I recently read a story in the Sacramento Bee about a single grandmother from Richmond who found herself in need of $1,000 after her car’s transmission broke.

Faced with an unexpected but necessary expense, she did what many have done during tough financial times: She took out a loan. With few options available to her, she accepted a loan on the subprime market from a high-interest lender.

She was quoted as saying that she cried when she realized how much she would be expected to pay on her triple-digit APR loan, and she eventually defaulted.

Unfortunately, her story is all too familiar to families throughout our state. Such high-interest rates can quickly turn a family’s tight financial situation into a full-blown catastrophe. Each year, more than 100,000 Californians – or one in three people – who take out these loans default and end up with more financial problems and less hope that they will ever live debt free.

Despite its reputation as a pro-consumer state, California is one of only 12 states where it is legal to charge triple-digit interest rates on consumer loans, with rates often exceeding 200 percent.

To pay back a $2,500 loan at this rate, a borrower would need to pay nearly $10,000 over two years. And some aren’t even that lucky. Last year, the L.A. Times published a story about a Marine Corps veteran who turned to subprime loans after medical bills for a leg amputation and kidney transplant wiped out most of her retirement; the result was she needed to pay nearly $37,000 in interest off a $5,000 loan. This is simply unconscionable.

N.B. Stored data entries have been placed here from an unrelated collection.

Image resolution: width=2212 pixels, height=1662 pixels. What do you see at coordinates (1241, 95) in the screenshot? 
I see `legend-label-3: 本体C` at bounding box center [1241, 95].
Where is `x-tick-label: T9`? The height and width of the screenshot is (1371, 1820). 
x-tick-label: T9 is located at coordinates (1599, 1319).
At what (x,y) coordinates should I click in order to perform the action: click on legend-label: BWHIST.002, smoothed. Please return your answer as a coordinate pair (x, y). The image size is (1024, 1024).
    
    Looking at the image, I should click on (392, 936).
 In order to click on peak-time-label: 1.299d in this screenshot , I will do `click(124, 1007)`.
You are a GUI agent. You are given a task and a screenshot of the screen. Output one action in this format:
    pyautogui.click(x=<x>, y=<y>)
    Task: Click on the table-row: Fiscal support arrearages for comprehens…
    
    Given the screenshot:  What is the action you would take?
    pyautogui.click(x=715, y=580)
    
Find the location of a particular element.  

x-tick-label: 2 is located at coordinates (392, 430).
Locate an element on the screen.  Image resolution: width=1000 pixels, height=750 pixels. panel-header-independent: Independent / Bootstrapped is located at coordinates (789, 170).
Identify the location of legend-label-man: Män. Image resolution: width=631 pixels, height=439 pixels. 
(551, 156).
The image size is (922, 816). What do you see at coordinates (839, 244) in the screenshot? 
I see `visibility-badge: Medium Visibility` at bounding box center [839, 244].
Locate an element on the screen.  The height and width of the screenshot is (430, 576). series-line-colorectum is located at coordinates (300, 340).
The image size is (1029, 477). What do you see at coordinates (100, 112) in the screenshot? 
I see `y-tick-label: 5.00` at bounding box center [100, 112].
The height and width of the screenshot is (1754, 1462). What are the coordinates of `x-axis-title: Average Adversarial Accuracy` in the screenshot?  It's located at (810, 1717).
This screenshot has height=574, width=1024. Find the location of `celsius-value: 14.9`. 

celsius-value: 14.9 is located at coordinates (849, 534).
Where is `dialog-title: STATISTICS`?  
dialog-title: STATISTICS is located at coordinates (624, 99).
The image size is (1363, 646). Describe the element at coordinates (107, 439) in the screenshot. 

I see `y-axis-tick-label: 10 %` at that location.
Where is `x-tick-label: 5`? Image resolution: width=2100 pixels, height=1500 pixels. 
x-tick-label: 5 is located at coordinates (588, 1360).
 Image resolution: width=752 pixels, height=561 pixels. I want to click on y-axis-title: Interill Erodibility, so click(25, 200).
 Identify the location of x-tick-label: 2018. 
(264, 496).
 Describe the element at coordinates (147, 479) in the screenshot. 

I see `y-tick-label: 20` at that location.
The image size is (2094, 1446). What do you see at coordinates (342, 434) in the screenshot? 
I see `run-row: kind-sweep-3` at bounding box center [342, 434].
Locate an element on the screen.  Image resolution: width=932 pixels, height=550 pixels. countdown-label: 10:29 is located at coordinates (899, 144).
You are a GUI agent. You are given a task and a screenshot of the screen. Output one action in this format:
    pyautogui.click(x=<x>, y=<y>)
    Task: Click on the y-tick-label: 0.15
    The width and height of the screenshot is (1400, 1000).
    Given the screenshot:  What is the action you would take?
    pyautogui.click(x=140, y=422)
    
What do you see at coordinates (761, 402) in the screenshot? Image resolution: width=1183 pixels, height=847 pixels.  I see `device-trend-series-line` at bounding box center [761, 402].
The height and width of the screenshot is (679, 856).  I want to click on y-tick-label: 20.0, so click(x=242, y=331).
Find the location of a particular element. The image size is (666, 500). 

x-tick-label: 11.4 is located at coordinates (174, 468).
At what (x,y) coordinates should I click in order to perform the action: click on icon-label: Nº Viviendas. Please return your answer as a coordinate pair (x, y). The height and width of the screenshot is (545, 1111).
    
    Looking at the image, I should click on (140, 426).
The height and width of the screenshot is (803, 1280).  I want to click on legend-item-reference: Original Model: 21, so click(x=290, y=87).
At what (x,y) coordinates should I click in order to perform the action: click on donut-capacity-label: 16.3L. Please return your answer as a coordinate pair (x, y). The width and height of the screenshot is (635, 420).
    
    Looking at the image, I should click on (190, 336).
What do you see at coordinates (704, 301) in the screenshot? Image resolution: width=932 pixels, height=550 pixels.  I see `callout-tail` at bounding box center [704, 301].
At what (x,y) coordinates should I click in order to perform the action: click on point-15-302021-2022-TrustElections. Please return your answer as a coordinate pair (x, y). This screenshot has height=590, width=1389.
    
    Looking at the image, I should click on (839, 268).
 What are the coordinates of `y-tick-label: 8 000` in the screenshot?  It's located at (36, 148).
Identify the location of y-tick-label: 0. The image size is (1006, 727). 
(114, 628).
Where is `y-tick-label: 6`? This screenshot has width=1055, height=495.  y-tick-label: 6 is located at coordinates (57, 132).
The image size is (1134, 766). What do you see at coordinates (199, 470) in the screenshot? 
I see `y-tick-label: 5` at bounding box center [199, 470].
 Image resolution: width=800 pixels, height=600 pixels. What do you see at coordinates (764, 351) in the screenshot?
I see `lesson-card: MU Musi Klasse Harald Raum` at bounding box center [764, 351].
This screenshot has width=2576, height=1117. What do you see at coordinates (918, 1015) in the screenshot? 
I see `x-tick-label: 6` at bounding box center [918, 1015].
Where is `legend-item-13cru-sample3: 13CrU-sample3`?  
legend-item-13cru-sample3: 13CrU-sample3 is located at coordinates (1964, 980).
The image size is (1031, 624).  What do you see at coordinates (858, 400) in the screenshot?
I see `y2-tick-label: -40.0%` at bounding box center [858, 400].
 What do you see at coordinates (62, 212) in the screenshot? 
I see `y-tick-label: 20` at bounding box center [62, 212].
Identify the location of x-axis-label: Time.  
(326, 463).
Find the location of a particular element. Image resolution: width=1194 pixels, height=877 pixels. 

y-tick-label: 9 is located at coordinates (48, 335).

The state Legislature has attempted many times to place consumer protections on these small dollar loans, but all efforts have failed under strong opposition from the industry. Over the last two years that I have served on the Assembly Banking and Finance Committee, my colleague and I have worked with a group of responsible lenders, consumer advocates, faith leaders and community groups to negotiate a package of strong consumer protections that would maintain a healthy lending market for non-prime borrowers in our state. The result of those negotiations is Assembly Bill 539, the Fair Access to Credit Act, which will cap interest rates on loans of $2,500-$10,000 at roughly 36 percent.

Californians deserve real access to capital, not exploitative loans that trap them in perpetual payments and compounding debt. We must do more to protect financially vulnerable, hard-working families from predatory lenders who profit off of their devastation, and that starts with ending the worst kinds of abusive loans in our state and passing AB 539.

I’m proud to be leading this fight and hope you are able to join me. By the time this column is published, AB 539 will have faced a live-or-die vote in the Senate Banking and Financial Institutions Committee.